The importance of oil and gas platform foundations for fish communities in the North Sea

Aging oil and gas (O&G) platforms have been in place for several decades and will have to be fully removed once they reach the end of their productive life, following current regulations in the North Sea. Concurrently, increasing evidence suggests that O&G platforms might act as artificial reefs, shaping local biological communities by providing suitable habitats for settlement, refuge, and food sources (i.e., growth). At the same time, the usual fishing ban of 500 m around platforms makes them resemble de facto marine protected areas with restricted fishing, including bottom trawling, enhancing seafloor stability, biogenic growth, and supporting higher trophic level species, including fish. Unfortunately, our understanding of the mechanisms underpinning platform effects on fish communities is limited, and platform decommissioning assessments of the ecological outcomes in relation to conservation and fisheries are limited in scope. This complicates predicting ecological scenarios associated with different platform decommissioning options. In this thesis, I aim to provide an understanding of the role that offshore O&G platforms might play for marine ecosystems in the North Sea using fish assemblages as case studies. Specifically, I explore general and species-specific associations between fish biodiversity, abundance, and individual body size with the proximity of offshore O&G platforms in the North Sea. Further, I investigate if the potential associations show diel and depth patterns of variation. My approach involves using scientific angling for 1) assessing fish abundance and body size patterns along distance-to-platform gradients from multiple offshore O&G platforms in the Danish North Sea, and 2) exploring spatial patterns of variation in fish biodiversity, abundance, and body size near an O&G platform in the Danish North Sea. Additionally, I use underwater video recorded with a remotely operated vehicle (ROV) for 3) exploring spatial patterns of fish abundance along depth, horizontal distance from an O&G platform in the northern North Sea, and the diel variation of these patterns. My results are then framed within the contemporary context of the North Sea habitats and the expansion of artificial offshore structures (e.g., offshore wind farms) to discuss crucial knowledge gaps for achieving biodiversity net gain from offshore infrastructure projects.

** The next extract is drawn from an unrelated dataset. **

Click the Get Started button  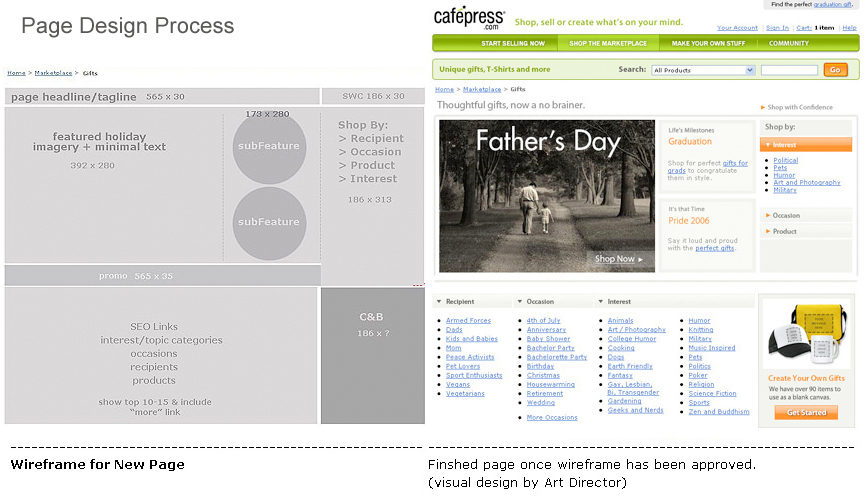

The results showed overall higher fish biodiversity towards the platforms, with abrupt declines occurring beyond 50 m from the structures. In addition, fish abundance was positively associated with platform proximity, with abundance values being at least 4-fold higher at sites closer to the platforms than at the end of the assessed horizontal range. These spatial patterns of fish abundance varied among the studied species, suggesting species-specific associations with the O&G platforms. For example, Atlantic cod (Gadus morhua) abundance was positively associated with platform proximity, with the highest number of individuals seen at the study sites closest to the platforms. Further, Atlantic cod individuals closer to the platform were significantly larger than the individuals at sampling sites away from the structure, revealing positive associations between cod individual body size and platform proximity. Finally, the ROV footage showed positive associations between platform proximity and fish abundance, which was also correlated to depth and diel patterns. The ROV footage found higher fish species richness and abundance at the greatest depths and closest to the platform, but the fish aggregations expanded along the water column at night. While the ecological drivers behind my observations are not evaluated in this thesis, my results suggest that offshore O&G platforms are acting as important local habitats for fish communities in the North Sea. Importantly, these infrastructures together with the expanding offshore wind farms require developing clear guidelines for achieving best environmental outcomes not only from decommissioning but also from the other stages of their life cycle.